Hours passed in reverent silence, interrupted only by quiet gasps as one discovery led to another. Evidence of life—burned lamps, bowls with dried pigment, a small shoe. They uncovered a passage beneath a cracked dais. The stone gave way with a breath, revealing a spiral staircase swallowed by dark.
They descended.
And there it was.
A cathedral of records. Scrolls stacked from floor to ceiling. Books bound in skin and silk. Maps that pulsed faintly with a light no ink should carry.
Myreon fell to his knees. "Gods..."
Eiloen stepped forward, stunned. "No one's been here in centuries. Maybe longer."
They stood there, not speaking, barely breathing—two wanderers in a library of forgotten truths.
The Guild - The Boy
The main hall buzzed with clattering keys, scratched parchment, and the quiet murmurs of deals being made. No one noticed the boy at first. No taller than a ledger, he slipped between boots and cloaks with wide eyes and dirt-caked hands.

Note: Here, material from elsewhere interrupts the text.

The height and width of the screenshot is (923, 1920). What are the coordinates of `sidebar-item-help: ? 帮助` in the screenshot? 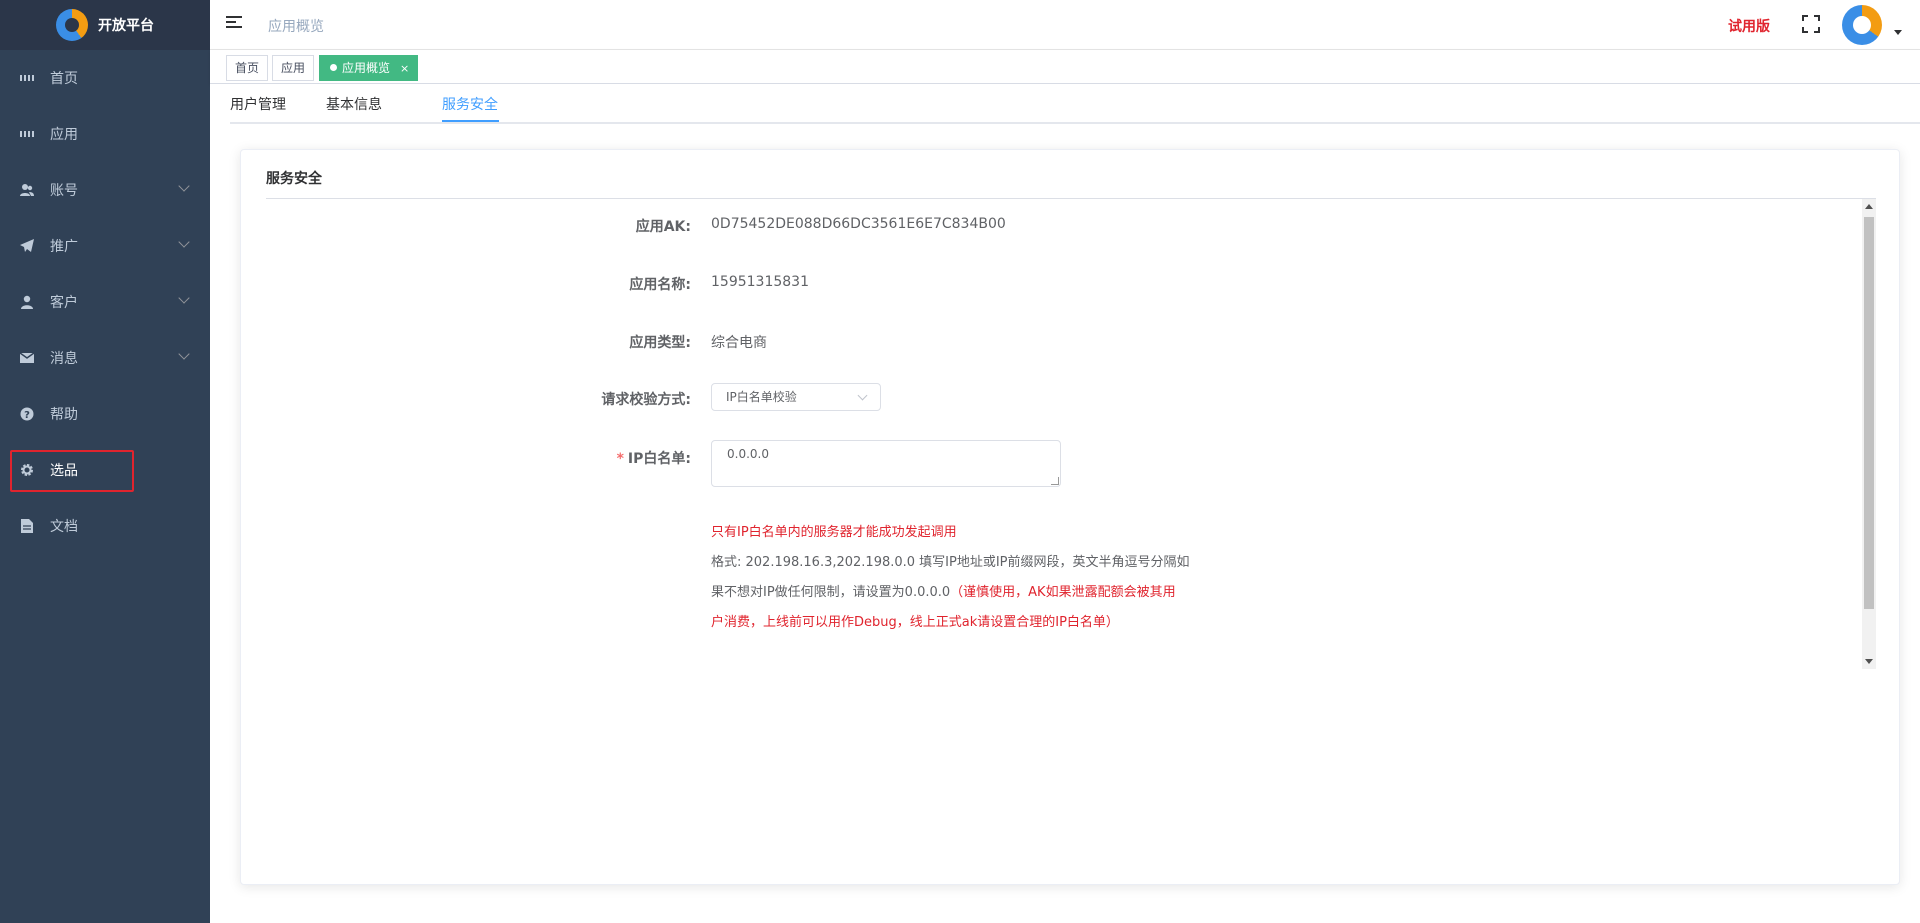 It's located at (105, 414).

One woman—tired-eyed and ink-stained—saw him pass. She blinked, frowned. "Either I'm hallucinating or I need stronger tea," she muttered.
The boy climbed a staircase, step by step. Each wooden board creaked like it remembered better days. At the top, only one door waited.
He hesitated, then reached.
A hand touched his shoulder.
He gasped and fell back, heart pounding.
A tall man smiled down at him, sharp eyes hidden behind round spectacles. "No need to panic," he said softly. "I'm not here to hurt you."
The boy stared, distrust tightening his brow.
The man offered his hand. After a long pause, the boy accepted.
"What brings you to this door?" the man asked.
"I... wanted to see what was behind it," the boy mumbled.
The man tilted his head. Curiosity, he thought. Always the curious ones.
He pushed open the door.
Nothing. Empty space. No room. No light. Just an expanse.
The boy's shoulders drooped, disappointment heavy.
The man knelt beside him. "Tell you what. I give you this—" he pulled a bright jawbreaker from his coat "—and you promise not to speak of this to anyone."
The boy's eyes lit up. He nodded, popped the candy into his mouth.
They descended the stairs together. At the door, the man waved him off.
Then turned. "Follow him. Find out where he lives. I want a report before midnight."
A cloaked figure in the hall gave a curt nod. "Yes, Gamesmaster."
The Gamesmaster returned to the staircase. Three knocks—left, right, center. The door opened.
Now, it was an office.
The Keeper stood behind the desk, her gaze lost in the window's haze.
"The boy's gone?" she asked.
"Yes."
She nodded. "Your hunch was right. Two ruins. Deciphered."
The Gamesmaster raised a brow. "Already?"
"One in the South. One in the Fold. Our eyes confirm it."
He exhaled, almost a laugh. "Then it's only a matter of time. The world's secrets... its lost history... finally within reach."
She didn't answer.
He smiled. "And they've no idea they're holding the key."